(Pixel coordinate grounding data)
****************
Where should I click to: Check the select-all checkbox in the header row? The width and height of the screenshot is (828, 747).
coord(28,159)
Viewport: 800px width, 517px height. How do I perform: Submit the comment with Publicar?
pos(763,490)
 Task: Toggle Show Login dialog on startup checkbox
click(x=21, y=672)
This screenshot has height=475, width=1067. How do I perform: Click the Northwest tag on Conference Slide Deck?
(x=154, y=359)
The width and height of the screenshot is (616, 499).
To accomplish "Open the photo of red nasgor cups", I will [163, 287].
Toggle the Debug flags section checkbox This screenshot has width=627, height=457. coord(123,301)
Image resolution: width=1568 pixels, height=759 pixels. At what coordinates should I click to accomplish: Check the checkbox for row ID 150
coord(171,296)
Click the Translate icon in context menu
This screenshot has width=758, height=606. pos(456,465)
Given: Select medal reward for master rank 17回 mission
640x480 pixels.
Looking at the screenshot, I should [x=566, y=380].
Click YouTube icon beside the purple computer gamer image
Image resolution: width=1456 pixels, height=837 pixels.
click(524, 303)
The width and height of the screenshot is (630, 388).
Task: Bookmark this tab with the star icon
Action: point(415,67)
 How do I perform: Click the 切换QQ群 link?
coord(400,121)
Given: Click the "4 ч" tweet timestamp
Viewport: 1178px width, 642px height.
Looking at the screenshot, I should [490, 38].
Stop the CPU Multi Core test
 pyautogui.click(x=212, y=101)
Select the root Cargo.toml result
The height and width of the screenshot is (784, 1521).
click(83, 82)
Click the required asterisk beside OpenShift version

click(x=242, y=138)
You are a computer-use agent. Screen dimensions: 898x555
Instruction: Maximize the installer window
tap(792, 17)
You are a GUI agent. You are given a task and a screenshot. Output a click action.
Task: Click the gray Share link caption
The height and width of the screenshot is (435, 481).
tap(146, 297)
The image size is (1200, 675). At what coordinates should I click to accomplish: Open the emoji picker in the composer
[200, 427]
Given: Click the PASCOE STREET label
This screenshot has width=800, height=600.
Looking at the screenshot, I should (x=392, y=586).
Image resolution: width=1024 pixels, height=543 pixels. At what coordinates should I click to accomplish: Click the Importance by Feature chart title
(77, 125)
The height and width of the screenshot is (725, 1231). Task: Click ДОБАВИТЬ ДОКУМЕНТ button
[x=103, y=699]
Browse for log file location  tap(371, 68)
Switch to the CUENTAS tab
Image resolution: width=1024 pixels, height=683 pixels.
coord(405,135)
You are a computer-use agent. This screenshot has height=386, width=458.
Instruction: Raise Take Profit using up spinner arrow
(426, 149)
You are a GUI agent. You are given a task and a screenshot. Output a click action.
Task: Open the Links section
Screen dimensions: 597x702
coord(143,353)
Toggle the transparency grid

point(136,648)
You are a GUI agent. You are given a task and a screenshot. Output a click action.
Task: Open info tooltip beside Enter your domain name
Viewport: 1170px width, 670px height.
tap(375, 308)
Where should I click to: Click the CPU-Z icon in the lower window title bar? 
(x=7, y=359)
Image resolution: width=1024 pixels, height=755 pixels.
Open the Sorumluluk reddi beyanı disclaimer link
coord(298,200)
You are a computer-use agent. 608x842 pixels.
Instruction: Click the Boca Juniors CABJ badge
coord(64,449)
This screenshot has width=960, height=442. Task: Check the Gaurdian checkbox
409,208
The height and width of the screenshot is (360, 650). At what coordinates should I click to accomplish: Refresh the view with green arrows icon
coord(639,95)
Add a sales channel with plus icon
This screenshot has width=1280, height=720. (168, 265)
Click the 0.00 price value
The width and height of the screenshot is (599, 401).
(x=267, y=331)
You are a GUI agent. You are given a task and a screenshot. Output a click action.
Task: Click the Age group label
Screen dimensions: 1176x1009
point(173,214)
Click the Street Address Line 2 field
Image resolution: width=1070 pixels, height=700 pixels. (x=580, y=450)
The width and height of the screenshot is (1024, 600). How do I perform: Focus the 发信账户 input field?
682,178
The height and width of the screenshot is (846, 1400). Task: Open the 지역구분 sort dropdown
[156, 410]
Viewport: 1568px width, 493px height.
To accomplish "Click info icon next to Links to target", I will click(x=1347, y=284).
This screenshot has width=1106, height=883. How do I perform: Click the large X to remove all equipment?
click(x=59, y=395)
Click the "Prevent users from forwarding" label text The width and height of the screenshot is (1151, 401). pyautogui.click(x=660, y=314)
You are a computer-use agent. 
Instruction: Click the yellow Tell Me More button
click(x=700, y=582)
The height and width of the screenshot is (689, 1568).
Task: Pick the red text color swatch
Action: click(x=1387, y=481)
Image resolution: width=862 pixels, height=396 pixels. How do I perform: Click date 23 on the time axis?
****************
EXERCISE: Take the entries above and return only the lines from the one with "The width and height of the screenshot is (1024, 600)." to the one with "401). pyautogui.click(x=660, y=314)", both included, unchanged.

TASK RESULT:
The width and height of the screenshot is (1024, 600). How do I perform: Focus the 发信账户 input field?
682,178
The height and width of the screenshot is (846, 1400). Task: Open the 지역구분 sort dropdown
[156, 410]
Viewport: 1568px width, 493px height.
To accomplish "Click info icon next to Links to target", I will click(x=1347, y=284).
This screenshot has width=1106, height=883. How do I perform: Click the large X to remove all equipment?
click(x=59, y=395)
Click the "Prevent users from forwarding" label text The width and height of the screenshot is (1151, 401). pyautogui.click(x=660, y=314)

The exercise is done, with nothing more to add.